El tiempo pasó muy rápido. Incluso el último día, cuando nos estábamos quedando sin provisiones, nadie quiso subir hasta el Land Rover para abastecernos. Así que improvisamos y acopiamos un tentempié que, de encontrarnos en otra situación, habría acabado en el cubo de basura más cercano. Llegamos a comer cosas con las que ni siquiera yo alimentaría a mis gallinas. No quedaba mantequilla, ni leche en polvo, ni tampoco condensada porque el primer día dejamos secos todos los tubos. Tampoco fruta, té ni queso. Nada de chocolate, y eso sí que era preocupante, aunque no lo suficientemente grave como para que alguien moviera el trasero.
—Es como el círculo que se muerde la cola, o como se diga eso —explicó Kevin—. Si tuviésemos chocolate, tendría fuerzas para ir al Land Rover por más. Pero, sin chocolate, no podría llegar ni al primer escalón.
Nuestra principal excusa, eso sí, era el calor.
Fi tenía a Homer embelesado. No dejaba de hablarme de ella y siempre se las ingeniaba para colocarse, como de casualidad, en cualquier sitio por donde ella pasara, aunque cada vez que se dirigía a él, se ponía rojo como un tomate. Fi, por su parte, me decepcionó mucho. No me contó absolutamente nada; cuando yo le comentaba algo se limitaba a hacerse la tonta aunque cualquiera con dos dedos de frente lo habría captado de inmediato.
Los siete habíamos conseguido pasar cinco días juntos sin que hubiese ninguna discusión grave. No estaba nada mal. Aunque admito que sí hubo algún que otro rifirrafe. Como cuando Kevin recriminó a Fi que no ayudase con la comida o los platos. Ocurrió justo después del revuelo con la serpiente gigante; imagino que a Kevin le avergonzaba no haber salido airoso de la situación. Y encima, la salchicha sorpresa tampoco generó mucha admiración, y quizá se sintiese algo sensible.
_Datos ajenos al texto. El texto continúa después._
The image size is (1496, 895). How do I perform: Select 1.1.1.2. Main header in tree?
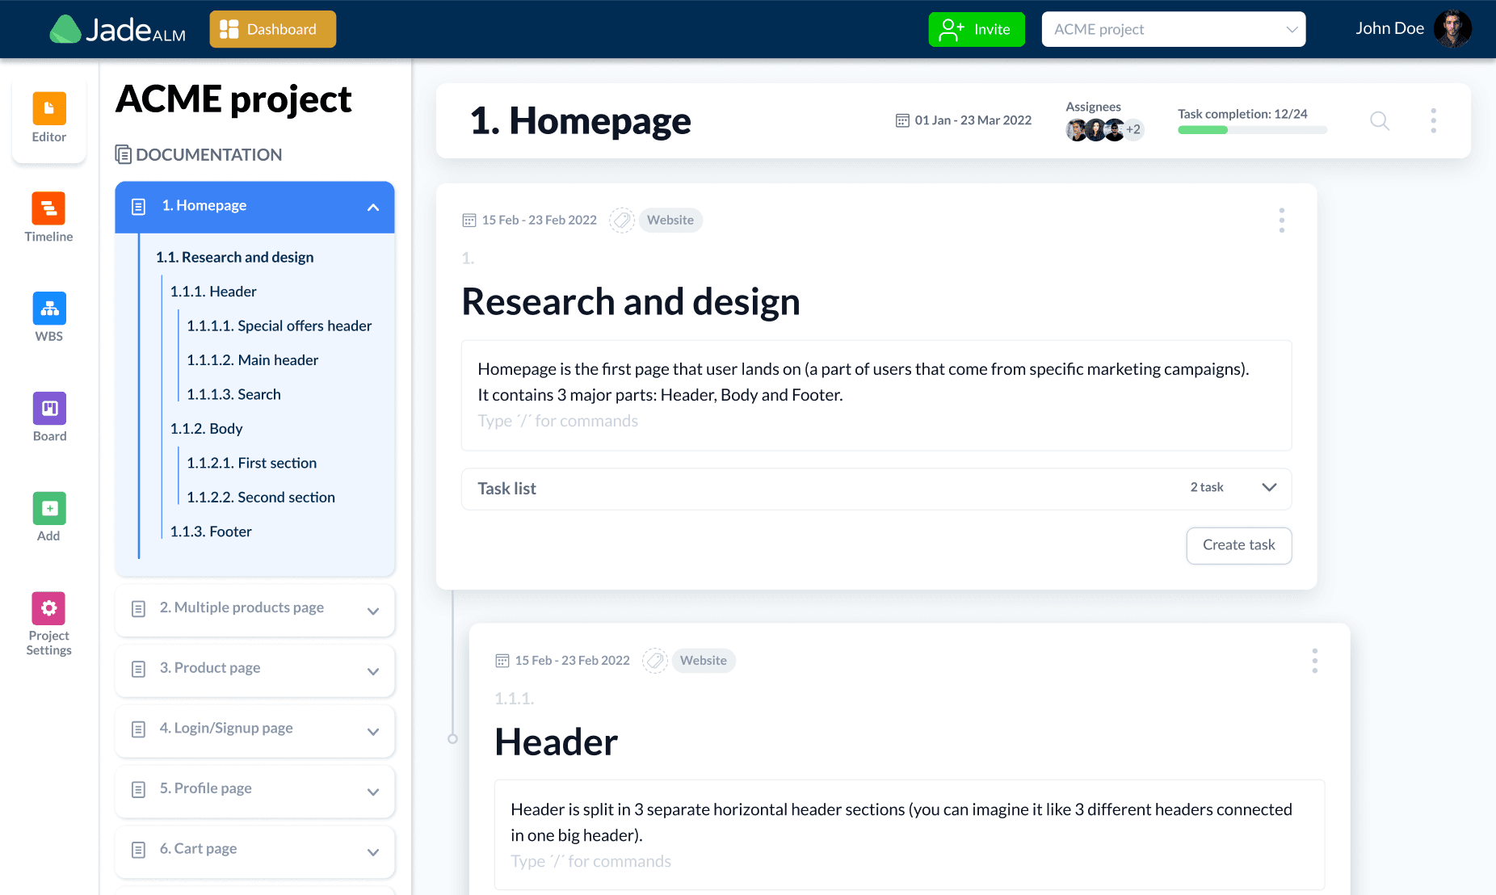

En cualquier caso, Fi se estaba ganando la reputación de desaparecer en cuanto había trabajo que hacer, por lo que Kevin tampoco andaba muy desencaminado.
También estaba la sempiterna protesta de Corrie «No tiene gracia, Homer» si este salpicaba su saco de dormir con agua fría, cuando este se entretuvo haciendo cosas crueles y repugnantes a un escarabajo negro, cuando le tiró una araña a la camiseta o cuando arrancó la última página de su libro y la escondió para que ella se quedase sin saber si los protagonistas acababan o no enrollándose. Corrie era una de las víctimas preferidas de Homer: solo tenía que asomar el capote para que ella cargara contra él. Tenía suerte de que Corrie no fuese rencorosa.
Puesto que tengo que ser sincera, he de admitir que yo también me las ingenié para sacar de quicio a una o dos personas en un par de ocasiones. Kevin me dijo que me comportaba como una sabelotodo cuando el sugerí cómo reavivar el fuego. De hecho, la hoguera me puso en aprietos más de una vez. Supongo que me gusta toquetearla demasiado. Cada vez que daba señales de sofocarse, que el humo salía en la dirección equivocada o que el cazo no estaba colocado encima de las mejores brasas, tenía que acercarme armada de un palo, para «arreglarlo». Bueno, así es como lo llamo yo. Para los demás, es «dar el coñazo».
Mi mayor riña fue en realidad una estupidez. No sé, puede que todas las riñas sean estúpidas. Estábamos hablando sobre los colores de los coches: cuáles son los más llamativos y cuáles los más discretos. Kevin dijo que el blanco era el más llamativo de todos y el negro el más discreto; Lee votó favor del amarillo y verde respectivamente; yo me decanté por el rojo y el caqui. No recuerdo las respuestas de los demás. El caso es que, de súbito, la discusión se caldeó.
—¿Y por qué crees que las ambulancias y los coches de policía son blancos? —gritó Kevin.
—¿Y por qué crees tú que los coches de bomberos con rojos? —chillé yo a mi vez.